## Provided records
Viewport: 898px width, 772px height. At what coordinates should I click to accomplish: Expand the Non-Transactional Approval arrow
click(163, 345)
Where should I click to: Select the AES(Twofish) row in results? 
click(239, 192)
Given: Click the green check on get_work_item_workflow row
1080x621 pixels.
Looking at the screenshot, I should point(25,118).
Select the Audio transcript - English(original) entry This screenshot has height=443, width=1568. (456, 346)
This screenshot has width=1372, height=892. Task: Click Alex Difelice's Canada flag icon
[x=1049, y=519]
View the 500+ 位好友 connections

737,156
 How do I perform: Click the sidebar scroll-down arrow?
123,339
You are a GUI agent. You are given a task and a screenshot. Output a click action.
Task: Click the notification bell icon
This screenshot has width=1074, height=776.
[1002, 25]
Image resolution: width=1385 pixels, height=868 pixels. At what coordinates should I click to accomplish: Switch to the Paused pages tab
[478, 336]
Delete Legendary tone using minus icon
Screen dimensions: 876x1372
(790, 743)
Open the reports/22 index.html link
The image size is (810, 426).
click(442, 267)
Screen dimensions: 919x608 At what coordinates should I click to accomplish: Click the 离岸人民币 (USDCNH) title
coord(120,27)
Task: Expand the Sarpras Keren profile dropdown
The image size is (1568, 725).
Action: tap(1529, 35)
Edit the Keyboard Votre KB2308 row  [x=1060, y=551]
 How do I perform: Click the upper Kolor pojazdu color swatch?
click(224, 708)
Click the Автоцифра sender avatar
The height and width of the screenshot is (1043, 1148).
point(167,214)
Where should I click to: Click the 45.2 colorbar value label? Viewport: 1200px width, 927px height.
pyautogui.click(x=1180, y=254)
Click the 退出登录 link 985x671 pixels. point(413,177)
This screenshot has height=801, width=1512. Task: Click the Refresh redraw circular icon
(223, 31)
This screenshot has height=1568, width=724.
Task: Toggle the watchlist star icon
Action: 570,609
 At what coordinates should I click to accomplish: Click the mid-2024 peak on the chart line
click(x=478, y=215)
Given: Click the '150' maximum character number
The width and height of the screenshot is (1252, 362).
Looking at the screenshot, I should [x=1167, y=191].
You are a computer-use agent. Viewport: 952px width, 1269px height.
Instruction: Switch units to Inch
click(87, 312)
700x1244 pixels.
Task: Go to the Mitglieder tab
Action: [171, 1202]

## Task description
Every line above that holds the string "agent" should be copied into the answer.

## Answer section
You are a GUI agent. You are given a task and a screenshot. Output a click action.
You are a computer-use agent. Viewport: 952px width, 1269px height.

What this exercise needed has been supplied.